House on Haunted Hill

Die Heldin des Films ist Edith Cushing (Mia Wasikowska), eine aufstrebende Autorin aus der Neuen Welt. Wird sie mit Jane Austen verglichen, so rümpft sie die Nase und führt an Mary Shelley sei doch viel angemessener. Die junge und selbstbewusste Heroin trifft nun eines Tages, während sie im Büro ihres überreichen Vaters an ihrer nächsten Geschichte schreibt, auf den angemessen anämischen Adligen Thomas Sharpe. Der verarmte Aristokrat hat kaum mehr als seinen Titel und obwohl sich Edith lieber hinter Büchern als auf Bällen sieht, verfällt sie dem romantischen Baron. Thomas und seine Schwester Lucille finden schnell Aufnahme in den sozialen Kreisen der Cushings. Nur kurze Zeit später hält Thomas um Ediths Hand an und überredet sie mit ihm Allerdale Hall, den Stammsitz seiner Familie aufzusuchen. Hier muss sich unsere Heldin nicht nur mit allerlei Spukgestalten herumschlagen, sondern auch mit dem dünnlippigen Hass von Thomas Schwester. Der Zuschauer aber lernt ab diesem Punkt den wahren Hauptdarsteller kennen: Allerdale Hall.

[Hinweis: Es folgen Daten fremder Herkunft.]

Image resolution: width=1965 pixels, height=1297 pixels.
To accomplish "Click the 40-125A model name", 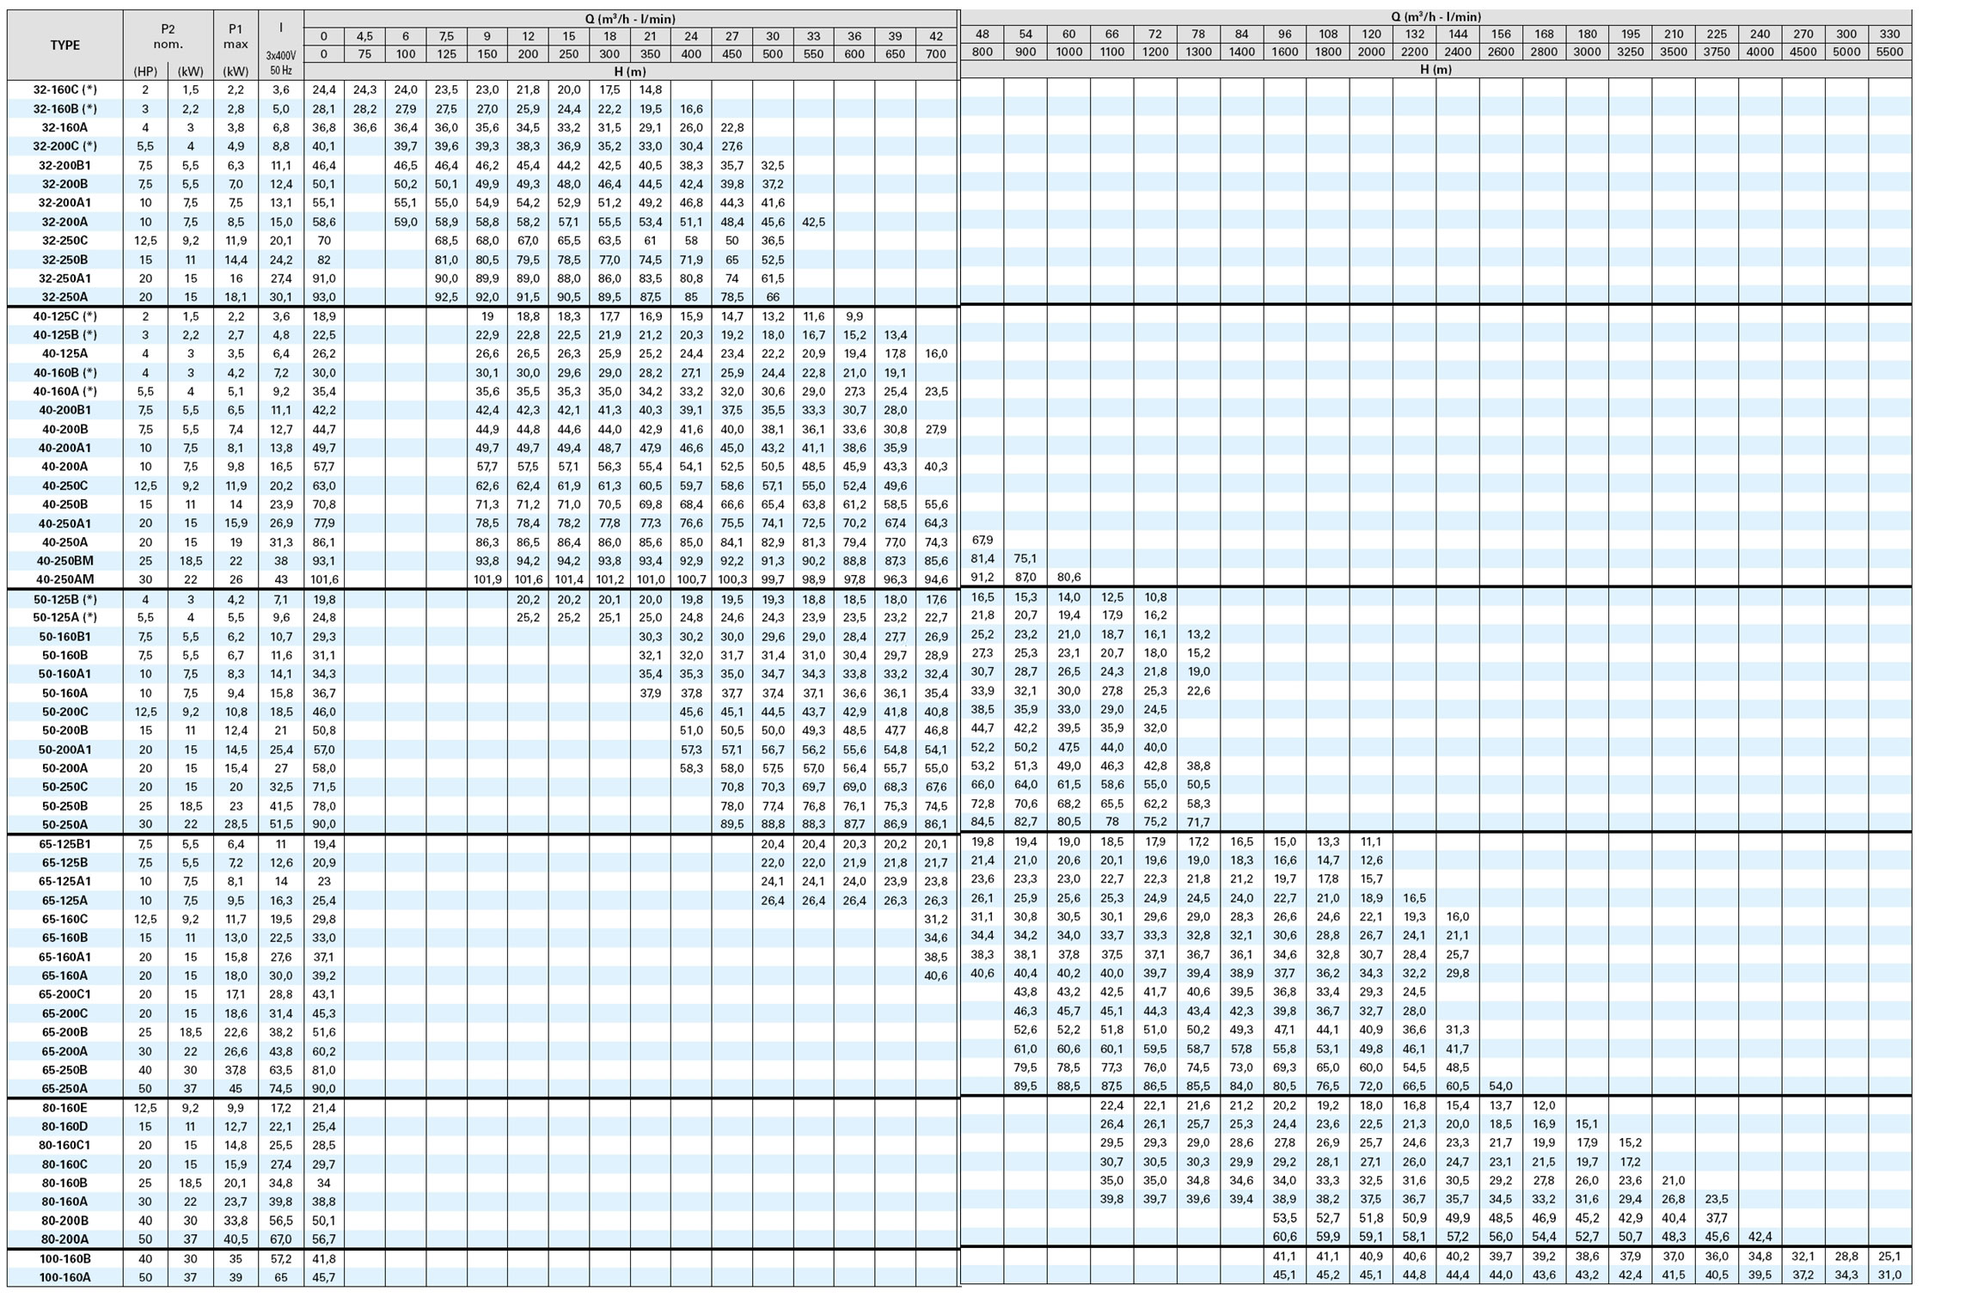I will 64,353.
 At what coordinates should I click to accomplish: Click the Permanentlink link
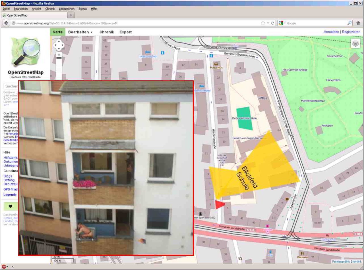pyautogui.click(x=341, y=261)
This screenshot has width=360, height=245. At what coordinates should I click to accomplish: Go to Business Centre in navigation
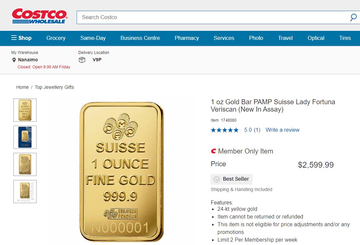(x=140, y=38)
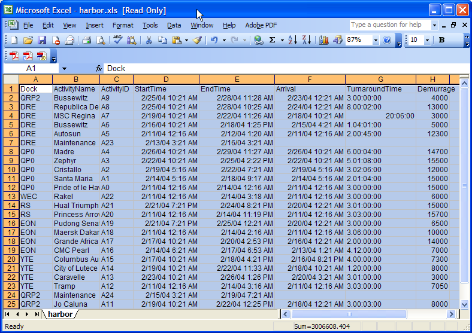Click the AutoSum sigma icon
The width and height of the screenshot is (472, 333).
point(273,40)
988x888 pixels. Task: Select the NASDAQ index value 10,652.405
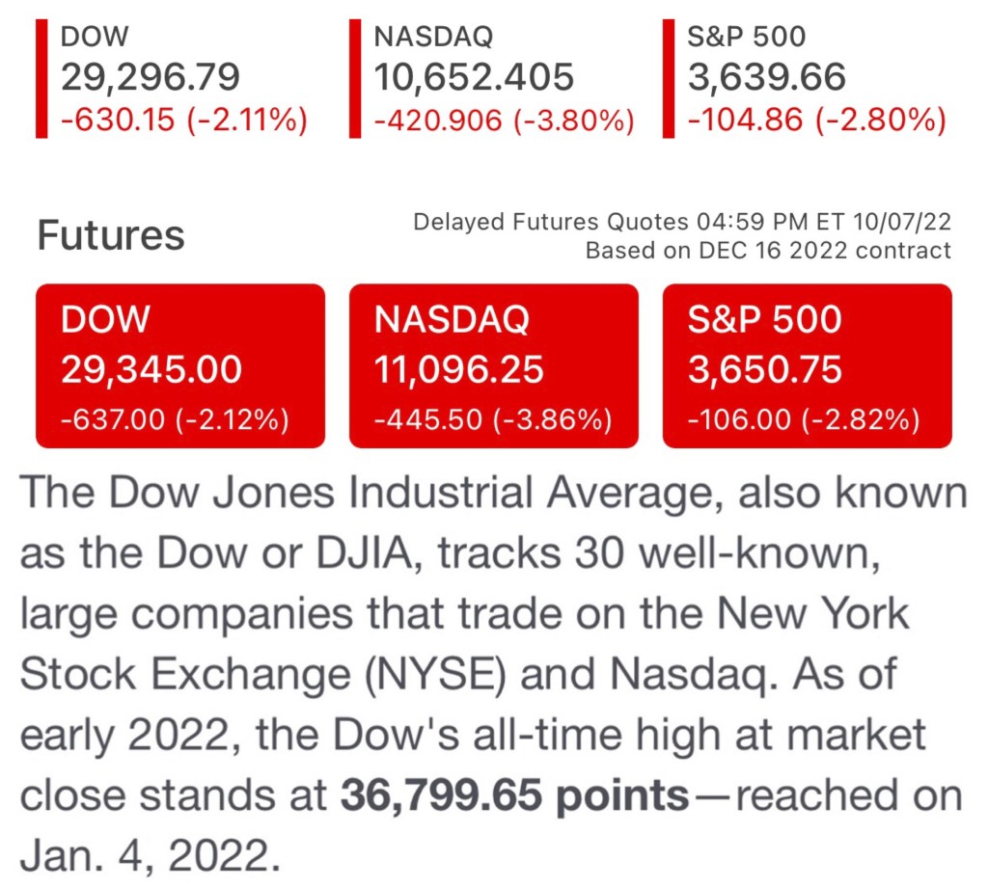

„But evil things, in robes of sorrow - Assailed the monarch's high estate.“

Dieses Wunderwerk des Setdesigns, ist nicht im Computer geschaffen, sondern wurde von Handwerkern und Kulissenbauer in mühevoller Kleinstarbeit geschaffen. Zu Recht ist es der heimliche Hauptdarsteller von Guillermo del Toros Grusel-Augenschmaus „Crimson Peak“. Laut Angaben des Regisseurs steht im Hintergrund ein Gesamtbudget von knappen 50 Millionen US-Dollar. Ein Summe die bei dieser Qualität erstaunlich gering erscheint. Die viktorianische Ära spricht aus jeder Spitze, das Licht hat eine leicht romantische Juwelfärbung. Fast scheint es, als Mario Bava irgendwo in den 60er Jahren im Auftrag von Disney ein Grusel-Anwesen samt Bewohnern geschaffen und Del Toro hätte es erst jetzt wiedergefunden.

Auch die Kostüme der Akteure betonen nicht nur die Genauigkeit der Designer um Kostümchefin Kate Hawley (ihre Arbeit gab es zuletzt in „Edge of Tomorrow“ zu bewundern und teilweise in der Hobbit-Trilogie), sie unterstützen hervorragend die Züge der Charaktere. Grade bei den weiblichen Hauptcharakteren funktioniert dies exzellent, ob nun Wasikowska im weißen Nachtgewand oder Chastain in üppigem Samt und Seide.

Aber auch hier weiß sich Allerdale Hall wieder in den Vordergrund zu drängen. Denn hier ist wirklich jedes Detail durchdacht und wird für die Dramaturgie eingesetzt. Das verfallende Anwesen ruht auf einem Hügel aus wertvollem roten Lehm. Dieser ist so reichhaltig, dass ein Wanderer auf dem Weg zu Allerdale Hall blutrote Abdrücke im Schnee hinterlässt. Die Blätter, die durch das Loch in der Eingangshalle herabsegeln sind nur eines von vielen weiteren Spielereien. Sie werden perfekt durch den rauchigen Atem der geisterhaften Bewohner des Hauses imitiert.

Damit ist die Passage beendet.